- _What you should do_: Among the entries below, how many lines include "next"? Answer with the number only.

- _Records for the exercise_:
/---
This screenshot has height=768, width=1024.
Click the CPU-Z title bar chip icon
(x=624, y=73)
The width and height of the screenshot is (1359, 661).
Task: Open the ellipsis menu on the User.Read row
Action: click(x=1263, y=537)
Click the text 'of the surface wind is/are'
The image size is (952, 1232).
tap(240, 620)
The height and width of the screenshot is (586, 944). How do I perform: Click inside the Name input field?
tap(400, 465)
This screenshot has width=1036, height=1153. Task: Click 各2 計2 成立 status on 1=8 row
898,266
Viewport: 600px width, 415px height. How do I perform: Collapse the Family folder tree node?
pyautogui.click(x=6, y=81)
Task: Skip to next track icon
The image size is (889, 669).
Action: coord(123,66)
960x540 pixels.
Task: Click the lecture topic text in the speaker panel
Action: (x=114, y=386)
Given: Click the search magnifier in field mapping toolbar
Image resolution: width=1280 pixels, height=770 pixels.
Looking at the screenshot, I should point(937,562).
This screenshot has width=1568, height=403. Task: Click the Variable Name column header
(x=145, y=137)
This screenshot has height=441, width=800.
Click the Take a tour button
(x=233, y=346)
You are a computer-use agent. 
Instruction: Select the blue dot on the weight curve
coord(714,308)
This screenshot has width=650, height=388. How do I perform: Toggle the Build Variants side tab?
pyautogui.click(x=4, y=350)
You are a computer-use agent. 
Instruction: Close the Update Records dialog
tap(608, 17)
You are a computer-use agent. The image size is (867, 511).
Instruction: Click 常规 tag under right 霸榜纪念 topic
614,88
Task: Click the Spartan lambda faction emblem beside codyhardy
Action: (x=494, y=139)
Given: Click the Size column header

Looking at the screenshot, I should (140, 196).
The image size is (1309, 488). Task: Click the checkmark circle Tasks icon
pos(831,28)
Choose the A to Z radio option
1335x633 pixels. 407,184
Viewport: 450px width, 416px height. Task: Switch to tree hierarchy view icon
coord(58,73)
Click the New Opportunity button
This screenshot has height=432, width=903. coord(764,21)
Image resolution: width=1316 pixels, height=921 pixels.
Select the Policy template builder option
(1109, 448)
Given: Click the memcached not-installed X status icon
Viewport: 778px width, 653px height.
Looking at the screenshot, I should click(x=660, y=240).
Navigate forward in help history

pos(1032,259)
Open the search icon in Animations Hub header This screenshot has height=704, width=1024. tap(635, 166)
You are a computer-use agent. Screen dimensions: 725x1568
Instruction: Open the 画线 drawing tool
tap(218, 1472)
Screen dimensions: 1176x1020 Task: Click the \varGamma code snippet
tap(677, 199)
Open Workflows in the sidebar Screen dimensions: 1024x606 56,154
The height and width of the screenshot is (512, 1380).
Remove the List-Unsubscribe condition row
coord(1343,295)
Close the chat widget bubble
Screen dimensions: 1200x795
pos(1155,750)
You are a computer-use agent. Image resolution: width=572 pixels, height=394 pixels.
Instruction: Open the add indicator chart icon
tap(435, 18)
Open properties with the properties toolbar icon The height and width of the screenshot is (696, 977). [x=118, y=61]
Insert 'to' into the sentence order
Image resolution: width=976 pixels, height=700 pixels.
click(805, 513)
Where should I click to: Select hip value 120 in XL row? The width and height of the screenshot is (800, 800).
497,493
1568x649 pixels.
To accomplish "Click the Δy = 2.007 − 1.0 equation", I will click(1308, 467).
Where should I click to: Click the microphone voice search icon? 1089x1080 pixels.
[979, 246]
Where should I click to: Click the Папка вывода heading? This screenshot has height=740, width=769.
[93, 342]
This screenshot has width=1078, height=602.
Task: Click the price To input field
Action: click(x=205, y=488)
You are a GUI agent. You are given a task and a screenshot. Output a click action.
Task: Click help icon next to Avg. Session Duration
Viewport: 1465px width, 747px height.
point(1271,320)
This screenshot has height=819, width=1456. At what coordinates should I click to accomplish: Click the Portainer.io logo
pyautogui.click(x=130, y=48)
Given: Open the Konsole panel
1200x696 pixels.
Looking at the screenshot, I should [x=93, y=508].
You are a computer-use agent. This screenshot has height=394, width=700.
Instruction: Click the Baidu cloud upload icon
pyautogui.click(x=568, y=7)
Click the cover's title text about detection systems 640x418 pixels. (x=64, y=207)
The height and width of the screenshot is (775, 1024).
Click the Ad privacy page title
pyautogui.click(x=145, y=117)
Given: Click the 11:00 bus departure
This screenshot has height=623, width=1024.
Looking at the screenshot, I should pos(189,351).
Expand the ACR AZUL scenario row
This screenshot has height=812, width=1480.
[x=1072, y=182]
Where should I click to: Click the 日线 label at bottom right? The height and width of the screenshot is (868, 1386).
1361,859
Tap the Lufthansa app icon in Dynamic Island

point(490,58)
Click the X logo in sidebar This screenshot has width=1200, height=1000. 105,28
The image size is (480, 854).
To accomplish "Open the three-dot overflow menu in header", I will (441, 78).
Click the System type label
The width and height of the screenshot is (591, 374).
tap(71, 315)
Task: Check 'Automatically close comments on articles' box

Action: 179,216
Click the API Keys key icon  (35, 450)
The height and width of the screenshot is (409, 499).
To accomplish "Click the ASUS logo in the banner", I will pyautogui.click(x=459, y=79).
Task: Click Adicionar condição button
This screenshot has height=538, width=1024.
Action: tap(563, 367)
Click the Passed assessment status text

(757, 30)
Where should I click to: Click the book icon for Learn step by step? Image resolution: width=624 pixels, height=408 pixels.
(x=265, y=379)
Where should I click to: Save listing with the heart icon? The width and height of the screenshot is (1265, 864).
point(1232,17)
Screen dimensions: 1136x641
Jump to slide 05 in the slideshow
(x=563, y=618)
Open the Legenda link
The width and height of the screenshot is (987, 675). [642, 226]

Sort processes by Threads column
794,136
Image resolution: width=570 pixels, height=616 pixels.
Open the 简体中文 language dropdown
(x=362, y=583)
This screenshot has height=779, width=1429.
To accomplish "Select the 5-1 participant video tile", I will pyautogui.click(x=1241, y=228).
\---
- _Answer to this task_: 2